About gossip and idle chat, about being untruthful, about being hateful, it all comes down to James 3:11- Does a spring of water bubble out with both fresh water and bitter water? Imagine a man who has been wandering through the wilderness for months. This guy is worn down. He’s tired. He is skin and bones and dehydrated. You have a water bottle of fresh, clean water and a bottle of poisoned water. Clearly he needs something to drink. His life depends on it. You know that and you want to help him. Which bottle do you give him? It’s a no brainer. Well, what if you just mixed the two, and give him that? Have you just given him some mostly fresh water, only a little poisoned, so it will mostly help him?
No, it doesn’t work like that. If you only have a thousand words, don’t dilute them with poison. Keep your water pure. Lives could depend on it.

What about your trials and troubles? You’ve got concerns and fears. Sometimes, you just need to vent.
James 1:19 says “Be quick to listen and slow to speak.” I’ve always thought of this scripture in terms of dealing with people. Sure, it helps in your earthly relationships to open your ears and shut your mouth, but this applies to our relationship with God as well.
Here’s a lesson that I’ve learned well over the past six months. I recently started a project on Facebook where I post daily photos of life in our home. Someone noted to me that there are a lot more photos of my younger sons than my older ones. Yes. That is true. I am currently going through a custody trial with my older sons’ dad, and they are currently only at my house half of the time. The first few weeks of this, when I was first dealing with them being gone, I talked. A lot. I talked to anyone who would listen. I retold the same story over and over and over. Until I just…ran out of words. And then, finally, I really prayed. And amazingly, miraculously, God answered. Over and over, through scripture and well-timed Christian songs, and even perfectly worded Church signs, He answered. And only because I finally shut up did I hear Him. My faith grew. I learned to appreciate my boys in a way I never had before. I learned to trust God even when I am not in control of their lives. And I finally reached a point that I could be thankful for what I’d learned and that my creator loved me enough to walk with me through it. Sometimes, we can focus so much on our problems and being slighted that we don’t even see God working behind it all.
I wish I could say I’m the kind of strong Christian that immediately goes to prayer and my bible when things get tough.  God’s not finished with me yet, but I’ve learned a lot this year. I’ve learned that if I only had a thousand words, I’d spend a whole lot more time in a quiet room with God working through my troubles instead of calling my best friend and venting. Actually, thinking about it from this perspective, there are lost of places I waste words where I should just be praying. There are afternoons where I go put a load of towels away to come back in the bedroom and find my toddler has emptied my entire dresser on the floor. There are times when my husband has hurt my feelings and I feel the need to tell him, in that moment, just how mad I am and why he’s wrong and I’m right. There are instances where customer service is mind-blowingly bad and I lay my Christian face down for a few minutes to let the minimum-wage-worker on the other end of the line know exactly how frustrated I am. If I would just immediately turn my heart to God in these situations and keep my mouth shut, I’d have a lot less regret I’m sure and likely a lot more peace.
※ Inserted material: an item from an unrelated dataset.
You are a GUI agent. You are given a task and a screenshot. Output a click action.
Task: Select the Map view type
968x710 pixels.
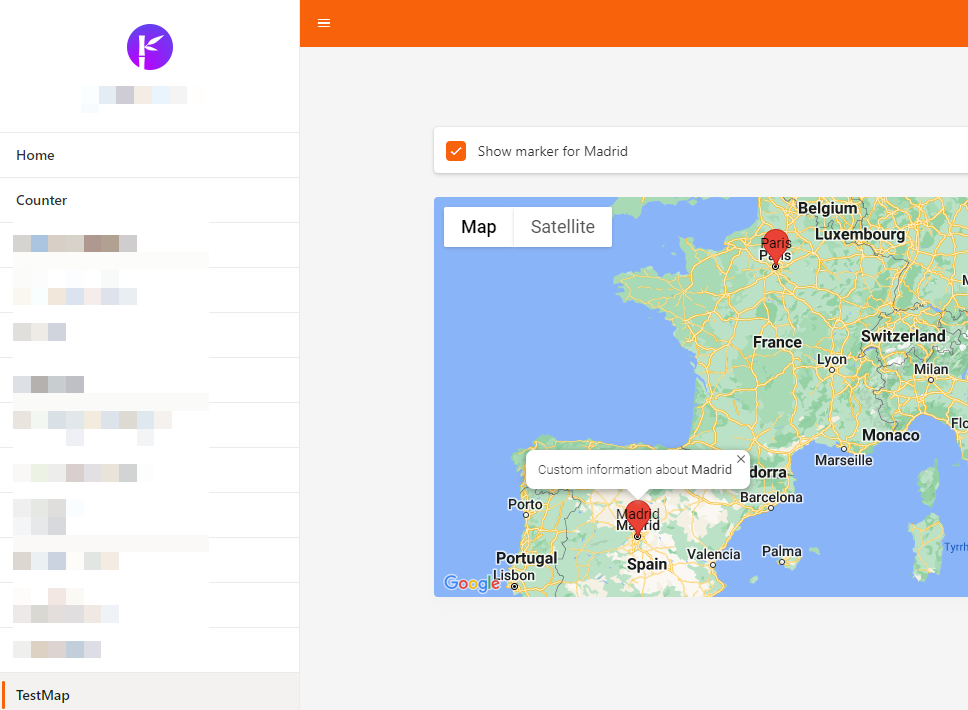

I’ve thought about this a lot lately and I’ve come to this.
I want to love my family and friends with not only my words but with my life, efforts and actions (Proverbs 31). I want my mouth to be a spring of fresh water to those who are trying to follow Christ around me as well as those who don’t know Him yet (James 3:11). I want to be quick to listen and slow to speak (James 1:19).
I want to live my life like I only have a thousand words left.
Or a hundred even.
Or ten.

And I want every one of them to point to Christ.